[Data extracted from a collection]
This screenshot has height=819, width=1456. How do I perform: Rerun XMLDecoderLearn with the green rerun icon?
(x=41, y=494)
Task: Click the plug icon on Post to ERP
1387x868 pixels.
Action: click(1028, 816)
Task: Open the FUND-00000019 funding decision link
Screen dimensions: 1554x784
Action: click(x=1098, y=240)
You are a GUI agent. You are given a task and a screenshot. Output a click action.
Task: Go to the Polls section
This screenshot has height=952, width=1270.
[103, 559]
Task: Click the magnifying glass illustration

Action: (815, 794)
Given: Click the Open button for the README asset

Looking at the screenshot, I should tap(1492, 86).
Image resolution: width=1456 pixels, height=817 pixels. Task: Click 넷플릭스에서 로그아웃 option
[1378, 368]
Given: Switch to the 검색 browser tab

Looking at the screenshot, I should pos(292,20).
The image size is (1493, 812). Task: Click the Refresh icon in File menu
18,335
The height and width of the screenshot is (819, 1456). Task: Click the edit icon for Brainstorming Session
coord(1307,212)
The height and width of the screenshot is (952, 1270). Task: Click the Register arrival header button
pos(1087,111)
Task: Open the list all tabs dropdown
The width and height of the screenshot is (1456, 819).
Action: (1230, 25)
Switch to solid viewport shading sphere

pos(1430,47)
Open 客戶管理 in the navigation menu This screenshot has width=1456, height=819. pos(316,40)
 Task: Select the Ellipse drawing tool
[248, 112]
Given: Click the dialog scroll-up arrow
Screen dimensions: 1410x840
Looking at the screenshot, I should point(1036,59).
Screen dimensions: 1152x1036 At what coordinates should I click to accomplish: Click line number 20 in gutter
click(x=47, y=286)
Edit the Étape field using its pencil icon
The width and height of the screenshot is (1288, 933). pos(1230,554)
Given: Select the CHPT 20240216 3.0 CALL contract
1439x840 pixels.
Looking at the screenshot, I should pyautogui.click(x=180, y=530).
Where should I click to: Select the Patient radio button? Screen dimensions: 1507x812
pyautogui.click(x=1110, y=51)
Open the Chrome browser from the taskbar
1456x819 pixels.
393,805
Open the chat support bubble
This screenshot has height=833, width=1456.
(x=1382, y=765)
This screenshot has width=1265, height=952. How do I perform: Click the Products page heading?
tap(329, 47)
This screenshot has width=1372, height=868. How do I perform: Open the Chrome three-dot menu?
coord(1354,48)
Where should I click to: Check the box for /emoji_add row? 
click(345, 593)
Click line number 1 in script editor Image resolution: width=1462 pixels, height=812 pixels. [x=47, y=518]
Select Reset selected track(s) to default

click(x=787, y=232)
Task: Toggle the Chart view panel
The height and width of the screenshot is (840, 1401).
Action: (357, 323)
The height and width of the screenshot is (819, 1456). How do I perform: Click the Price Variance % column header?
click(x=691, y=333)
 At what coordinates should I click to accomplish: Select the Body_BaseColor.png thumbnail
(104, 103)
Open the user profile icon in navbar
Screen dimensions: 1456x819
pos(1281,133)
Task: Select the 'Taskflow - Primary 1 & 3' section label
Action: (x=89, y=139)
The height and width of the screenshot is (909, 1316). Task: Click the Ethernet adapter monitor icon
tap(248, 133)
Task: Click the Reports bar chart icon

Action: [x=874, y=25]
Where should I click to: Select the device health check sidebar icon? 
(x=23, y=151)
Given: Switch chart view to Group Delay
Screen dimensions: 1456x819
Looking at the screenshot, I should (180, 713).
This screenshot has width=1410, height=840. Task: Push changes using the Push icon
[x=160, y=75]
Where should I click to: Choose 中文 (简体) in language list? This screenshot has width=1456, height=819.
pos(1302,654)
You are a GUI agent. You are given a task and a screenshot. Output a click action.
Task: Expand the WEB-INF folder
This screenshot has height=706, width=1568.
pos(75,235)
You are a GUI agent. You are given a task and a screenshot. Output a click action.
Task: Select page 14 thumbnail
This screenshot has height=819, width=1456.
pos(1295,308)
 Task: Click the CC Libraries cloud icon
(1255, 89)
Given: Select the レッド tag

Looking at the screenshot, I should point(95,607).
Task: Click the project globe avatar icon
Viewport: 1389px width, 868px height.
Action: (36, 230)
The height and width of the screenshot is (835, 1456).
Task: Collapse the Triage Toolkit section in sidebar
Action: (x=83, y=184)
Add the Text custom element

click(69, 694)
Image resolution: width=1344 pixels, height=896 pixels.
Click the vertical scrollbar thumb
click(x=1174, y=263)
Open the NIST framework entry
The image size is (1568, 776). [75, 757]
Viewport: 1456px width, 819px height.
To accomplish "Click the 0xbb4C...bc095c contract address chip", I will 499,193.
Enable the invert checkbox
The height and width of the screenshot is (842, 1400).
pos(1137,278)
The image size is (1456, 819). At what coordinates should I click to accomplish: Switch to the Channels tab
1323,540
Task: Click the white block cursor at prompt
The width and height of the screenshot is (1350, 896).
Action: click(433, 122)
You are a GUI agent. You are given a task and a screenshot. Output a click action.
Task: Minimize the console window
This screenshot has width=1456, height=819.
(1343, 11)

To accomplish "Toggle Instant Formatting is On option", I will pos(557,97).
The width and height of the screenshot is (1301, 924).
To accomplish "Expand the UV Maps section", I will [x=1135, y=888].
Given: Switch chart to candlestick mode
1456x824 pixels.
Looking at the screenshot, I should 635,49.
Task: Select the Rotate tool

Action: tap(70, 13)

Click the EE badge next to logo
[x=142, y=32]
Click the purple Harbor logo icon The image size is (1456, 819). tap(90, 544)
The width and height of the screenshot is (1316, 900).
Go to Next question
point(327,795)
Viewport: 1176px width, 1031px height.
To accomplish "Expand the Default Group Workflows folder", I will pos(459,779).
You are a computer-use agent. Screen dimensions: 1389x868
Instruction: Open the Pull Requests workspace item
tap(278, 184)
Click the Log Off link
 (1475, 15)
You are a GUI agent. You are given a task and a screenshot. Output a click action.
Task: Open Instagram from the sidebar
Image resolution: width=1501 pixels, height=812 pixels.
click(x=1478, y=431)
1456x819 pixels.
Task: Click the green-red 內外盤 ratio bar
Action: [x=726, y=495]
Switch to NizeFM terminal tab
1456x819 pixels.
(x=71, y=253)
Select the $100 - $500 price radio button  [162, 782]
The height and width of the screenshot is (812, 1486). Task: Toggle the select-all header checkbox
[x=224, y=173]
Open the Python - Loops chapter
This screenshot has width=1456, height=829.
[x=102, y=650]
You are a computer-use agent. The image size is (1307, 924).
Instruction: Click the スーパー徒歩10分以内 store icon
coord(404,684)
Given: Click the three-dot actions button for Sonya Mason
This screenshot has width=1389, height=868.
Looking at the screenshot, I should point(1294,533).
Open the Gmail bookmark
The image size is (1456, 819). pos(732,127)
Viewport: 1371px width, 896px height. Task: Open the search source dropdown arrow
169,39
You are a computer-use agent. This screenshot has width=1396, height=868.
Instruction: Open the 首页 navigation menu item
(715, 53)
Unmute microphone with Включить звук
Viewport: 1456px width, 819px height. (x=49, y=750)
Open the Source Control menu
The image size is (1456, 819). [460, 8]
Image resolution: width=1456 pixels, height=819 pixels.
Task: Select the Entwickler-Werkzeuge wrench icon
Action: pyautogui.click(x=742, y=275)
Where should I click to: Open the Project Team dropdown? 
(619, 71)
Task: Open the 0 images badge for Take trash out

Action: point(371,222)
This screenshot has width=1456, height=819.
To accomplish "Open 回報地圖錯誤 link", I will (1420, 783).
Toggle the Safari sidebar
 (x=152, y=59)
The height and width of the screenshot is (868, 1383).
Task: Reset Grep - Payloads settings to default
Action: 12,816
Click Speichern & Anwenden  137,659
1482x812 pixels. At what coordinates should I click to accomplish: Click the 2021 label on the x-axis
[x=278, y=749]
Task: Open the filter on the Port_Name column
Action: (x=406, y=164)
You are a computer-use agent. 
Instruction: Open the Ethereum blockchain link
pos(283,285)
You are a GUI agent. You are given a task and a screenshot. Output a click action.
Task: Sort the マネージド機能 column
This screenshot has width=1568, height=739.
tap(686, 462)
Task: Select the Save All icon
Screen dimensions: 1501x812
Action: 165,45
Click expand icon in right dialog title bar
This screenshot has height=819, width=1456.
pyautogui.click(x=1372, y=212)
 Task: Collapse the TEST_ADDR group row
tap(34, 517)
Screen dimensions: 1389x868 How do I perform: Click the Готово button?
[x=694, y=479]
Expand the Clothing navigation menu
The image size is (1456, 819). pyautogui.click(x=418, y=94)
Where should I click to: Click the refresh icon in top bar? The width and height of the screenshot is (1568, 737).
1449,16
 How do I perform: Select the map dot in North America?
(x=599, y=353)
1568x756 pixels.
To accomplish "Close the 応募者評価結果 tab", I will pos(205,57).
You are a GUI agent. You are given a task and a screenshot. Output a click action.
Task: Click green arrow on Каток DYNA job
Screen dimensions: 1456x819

### Problem requirements
Find the line that contains "Click Speichern &". Restate it and all lines after it exactly, ending with the final line of the data.

### Exercise response
Click Speichern & Anwenden  137,659
1482x812 pixels. At what coordinates should I click to accomplish: Click the 2021 label on the x-axis
[x=278, y=749]
Task: Open the filter on the Port_Name column
Action: (x=406, y=164)
You are a computer-use agent. 
Instruction: Open the Ethereum blockchain link
pos(283,285)
You are a GUI agent. You are given a task and a screenshot. Output a click action.
Task: Sort the マネージド機能 column
This screenshot has width=1568, height=739.
tap(686, 462)
Task: Select the Save All icon
Screen dimensions: 1501x812
Action: 165,45
Click expand icon in right dialog title bar
This screenshot has height=819, width=1456.
pyautogui.click(x=1372, y=212)
 Task: Collapse the TEST_ADDR group row
tap(34, 517)
Screen dimensions: 1389x868 How do I perform: Click the Готово button?
[x=694, y=479]
Expand the Clothing navigation menu
The image size is (1456, 819). pyautogui.click(x=418, y=94)
Where should I click to: Click the refresh icon in top bar? The width and height of the screenshot is (1568, 737).
1449,16
 How do I perform: Select the map dot in North America?
(x=599, y=353)
1568x756 pixels.
To accomplish "Close the 応募者評価結果 tab", I will pos(205,57).
You are a GUI agent. You are given a task and a screenshot. Output a click action.
Task: Click green arrow on Каток DYNA job
Screen dimensions: 1456x819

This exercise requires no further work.